Rambachan and Roth (2023) provide inference procedures that are uniformly valid so long as the difference in trends satisfies a variety of restrictions on the class of possible differences in trends and derive novel results on the power of these procedures. They recommend that applied researchers report robust confidence sets under economically motivated restrictions on parallel trends and conduct formal sensitivity analyses, in which they report confidence sets for the causal effect of interest under a variety of possible restrictions on the underlying trends. Such sensitivity analyses make transparent what assumptions are needed in order to draw particular conclusions.
A second approach is provided by Bilinski and Hatfield (2020). They recommend a move away from relying on traditional parallel trend pre-tests because of problems can emerge in both directions. Sometimes we may fail to reject parallel trends because the test power is low or, on the contrary, because the power is high. Yet, when we reject parallel trends, this doesn’t tell us much about the magnitude of the violation and whether it matters much for the results – with big enough samples, trivial differences in pre-trends will lead to rejection of parallel trends. Bilinski and Hatfield (2020) argue that the most popular approach to testing parallel trend is incorrect and frequently misleading and present test reformulations in a non-inferiority framework that rule out violations of model assumptions that exceed a threshold. We then focus on the parallel trends assumption, for which we propose a "one step up" method: 1) reporting treatment effect estimates from a model with a more complex trend difference than is believed to be the case and 2) testing that that the estimated treatment effect falls within a specified distance of the treatment effect from the simpler model. This reduces bias while also considering power, controlling mean-squared error. Our base model also aligns power to detect a treatment effect with power to rule out violations of parallel trends.
A third approach is proposed by Freyaldenhoven, Hansen and Shapiro (2019). Their idea is a solution similar to instrumental variables to net out the violation of parallel trends. For example, suppose that one wants to look at the impact of a minimum wage change on youth employment. The concern is that states may increase minimum wages during good times, so that labour demand will cause the trajectory of youth employment to differ between treated and control areas, even without the effect of minimum wages.

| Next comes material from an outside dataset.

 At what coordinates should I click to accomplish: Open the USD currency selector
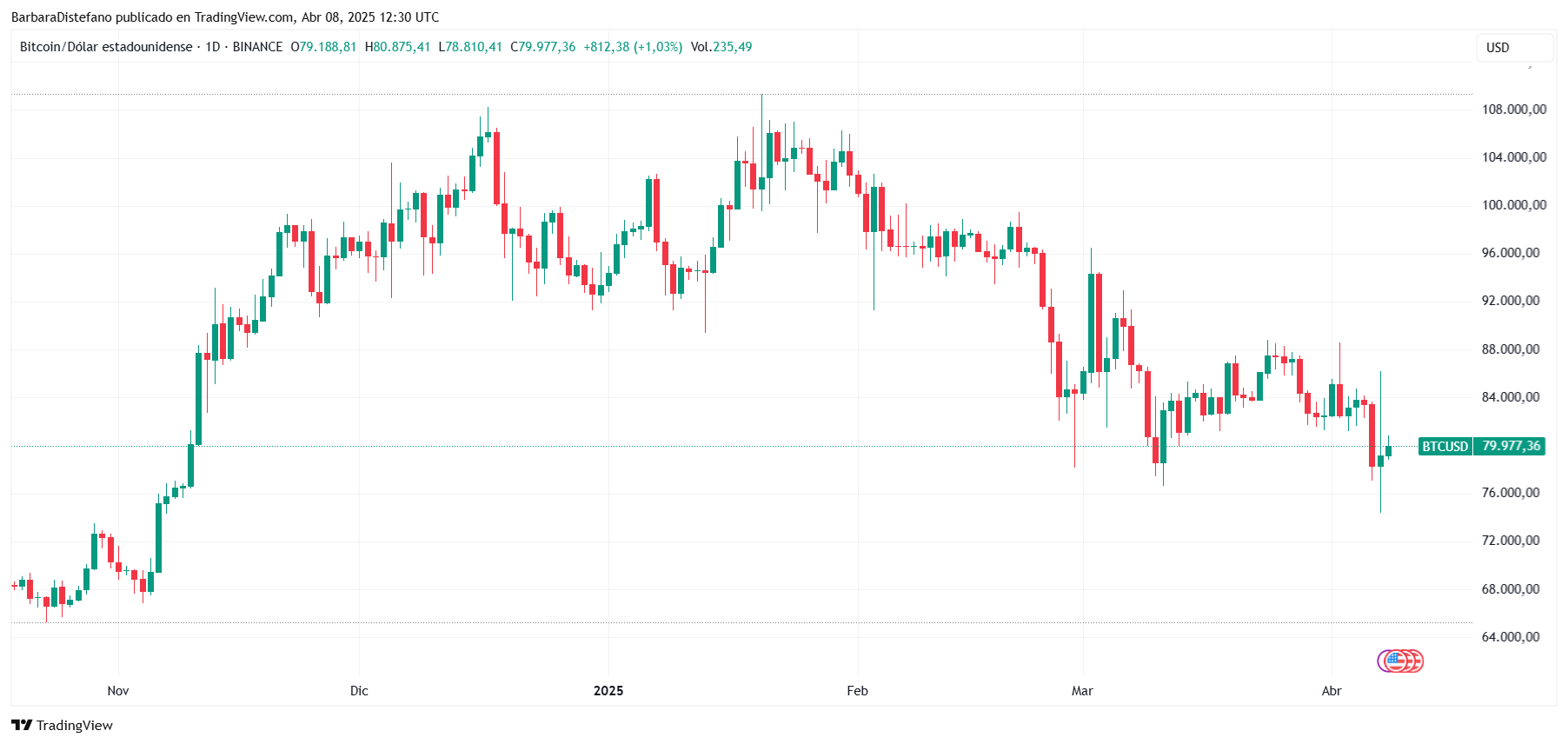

Their solution is to find a covariate (e.g. adult employment) which is also affected by the confounder (labour demand), but which is not affected by the policy (i.e. if you believe minimum wages do not affect adult employment). Then this covariate can be used to reveal the dynamics of the confounding variable and adjust for it, giving the impact of the policy change. Importantly, this does NOT mean simply controlling for this covariate (which only works if the covariate is a very close proxy for the confounder of concern), but rather using it in a 2SLS or GMM estimator. Another example concerns the impact of SNAP program participation on household spending, where the main dataset has SNAP participation and the outcomes, and the concern is that income trends may determine both program participation and spending. Using a second dataset that has SNAP participation and income, they can instrument participation with leads of income, which requires assuming that households do not reduce labour supply in anticipation of getting the program.

1.3. The Stable Unit Treatment Value Assumption (SUTVA) (Rubin, 1978, I980, 1990)

DiD identification require that the treatment applied to one (or more) unit does not affect the outcome for other units. Following the definition of Angrist et al. (1996), Rubin (1980, 1990), Wooldridge (2010, 905) by Stable Unit Treatment Value Assumption (SUTVA) in causal studies we mean that the potential outcome for a generic unit does not depend on the treatment status of the other units or on the mechanism by which units are assigned to the control and treatment groups. In other words, treated and untreated units are expected not to mutually interfere and do not influence their outcomes (Cox, 1958). The authors themselves point out that the assumption is critical and does not always match with real situations. For instance, let us consider a generic market in which operators mutually know and interact, thus influencing the reactions to exogeneous or external events, or policies in which “spillover effects” among neighbours can affect the choices of people involved in the experiment (Sobel, 2006). Similarly, one could consider panel data settings in which units interact across temporal (e.g., anticipation effects), cross-sectional (Xu, 2024), and spatial dimensions (Wang, 2021; Wang et al., 2020; Xu, 2024). Imbens and Rubin (2015, pp. 10) use the example of the fertilizer applied to one plot that affected the yields in contiguous untreated plots. Another example might be that of students assigned to attend a tutoring program to improve their grades (treated units) who might interact with other students in their school who were not assigned to the tutoring program (untreated control units) and influence the grades of the latter. Treated students might affect “informally” the performance of the control students since their interaction can generate spillover effects of the treatment in favour of untreated students. Under these circumstances, to enable causal inference, the analysis might be completed at the school level rather than the individual level. SUTVA would then require no interference across schools, a more plausible assumption than no interference across students.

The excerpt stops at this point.